During his pontificate, Pope Francis taught us to see grandparents as the roots of humanity and faith. On numerous occasions, he reminded us that they were the ones who transmitted history, tradition, and the Gospel from generation to generation. “The elderly are the ones who bring us history, they bring us doctrine, they bring us faith, and they give it to us as an inheritance,” he affirmed. He also strongly warned that “a people that does not care for its grandparents and does not treat them well is a people without a future.”
Those words still resonate powerfully. Many of us took our first steps in faith with a grandparent. We learned a prayer, made the sign of the cross, or discovered God’s love through their simple, everyday witness. Francis helped us understand that without memory there is no identity, and that without roots no tree can grow.
Leo XIV embraced this same heritage and projected it toward a new pastoral horizon. In his message for the Fifth World Day of Grandparents and Older Persons, he took as his motto the words of the prophet Isaiah: “I will not forget you” (Is 49:15) . God does not abandon those who grow old; on the contrary, he continues to call them and entrust them with a mission.
But the Pope goes a step further.
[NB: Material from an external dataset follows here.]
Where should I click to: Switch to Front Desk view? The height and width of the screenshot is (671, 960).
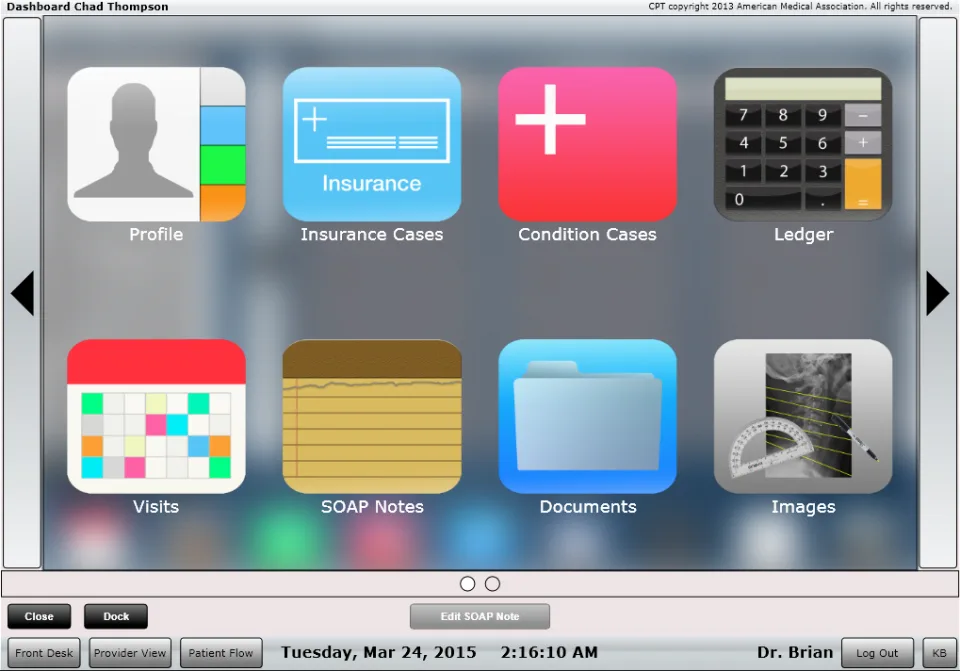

It is no longer enough to recognize the value of the elderly or to thank them for their contributions. He invites the entire Church to experience a true “revolution of gratitude and care ,” capable of transforming our communities into genuine families where no one is left alone, forgotten, or discarded.
In a culture that often equates a person’s worth with their productivity, Leo XIV reminds us that old age is not a time of uselessness but of fruitfulness. The elderly continue to be evangelizers. They continue to sustain the life of the Church with their prayer, their experience, their capacity to listen, and their hope. The mission does not end with gray hair; it simply changes form.
This call has enormous pastoral power. Perhaps the challenge is no longer simply to organize a celebration for grandparents once a year. Perhaps we should ask ourselves if we know the elderly who live alone in our neighborhood, if we know who has stopped participating in the community because they can no longer get around, who needs a visit, a conversation, Communion, or simply someone to remind them that they are still part of God’s family.
Here, Leo XIV’s message encounters one of the great challenges of the synodal Church. A community that walks together leaves no one behind. Synodality is not merely about meeting or dialoguing; it becomes visible when we learn to care for those at risk of becoming invisible.
That is why the Pope proposes a concrete gesture: visiting an elderly person. Not as an act of charity, but as an experience of encountering Christ. The visit ceases to be a simple act of mercy and becomes a journey of faith. Wherever someone listens, accompanies, and shares a moment with an older person, the Church makes God’s love present.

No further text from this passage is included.